SET TASK: Set down, word for word, the lines beginning with the one containing "This screenshot has" and continuing through the one containing "Collapse the 弱点管理", with both of those lines included and no other lines.

TASK MATERIAL:

:::::

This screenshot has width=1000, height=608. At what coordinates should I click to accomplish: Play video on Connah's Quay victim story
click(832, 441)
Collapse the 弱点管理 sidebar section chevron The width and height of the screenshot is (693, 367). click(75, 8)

:::::

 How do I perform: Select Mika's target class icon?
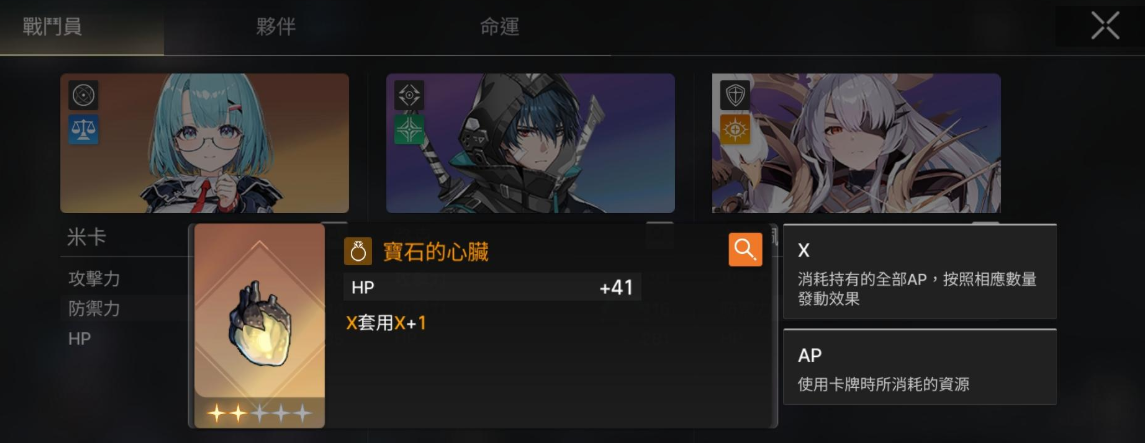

:::::

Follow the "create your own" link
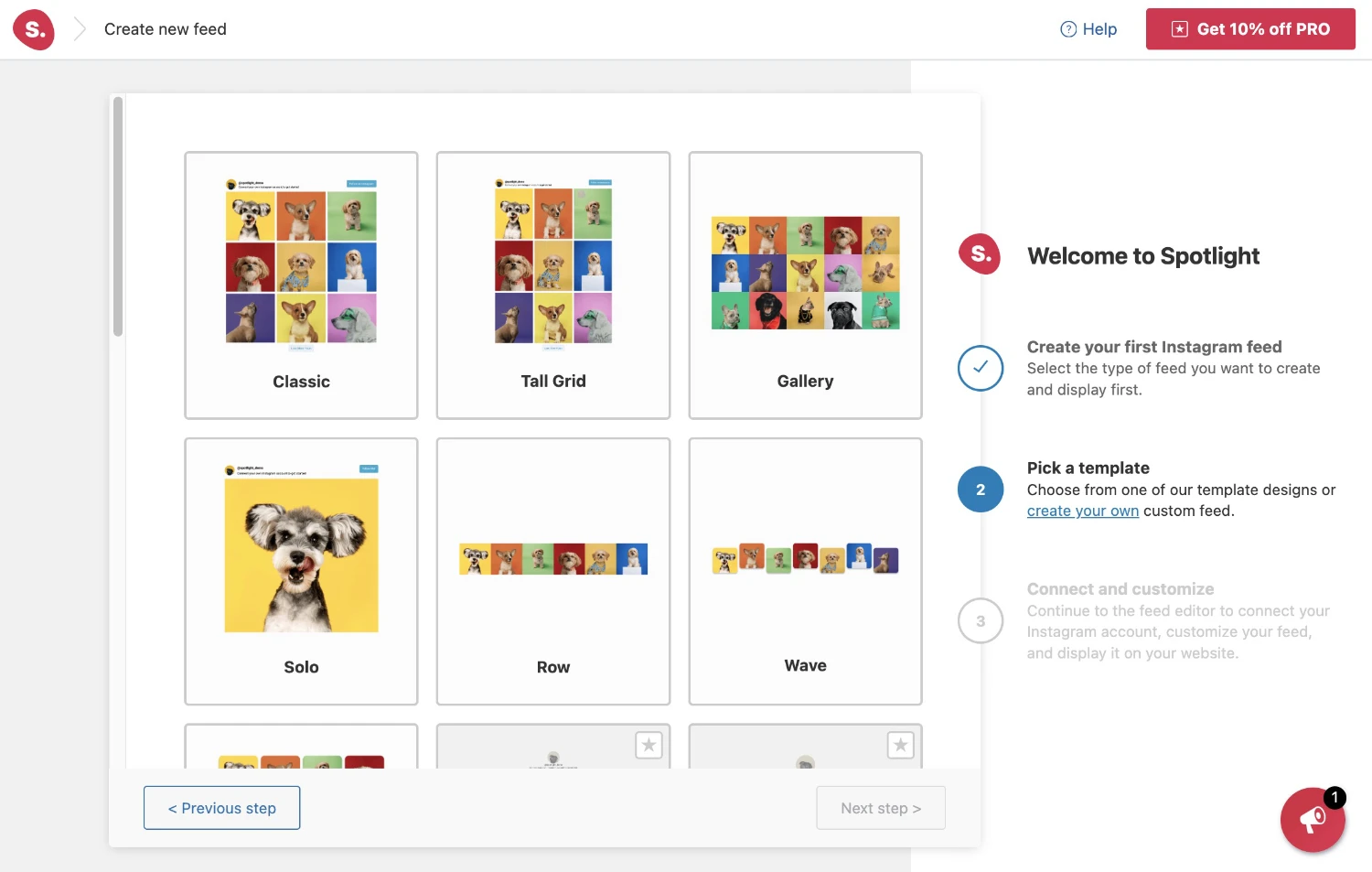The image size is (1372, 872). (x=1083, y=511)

:::::

COMPLETE ANSWER:
This screenshot has width=1000, height=608. At what coordinates should I click to accomplish: Play video on Connah's Quay victim story
click(832, 441)
Collapse the 弱点管理 sidebar section chevron The width and height of the screenshot is (693, 367). click(75, 8)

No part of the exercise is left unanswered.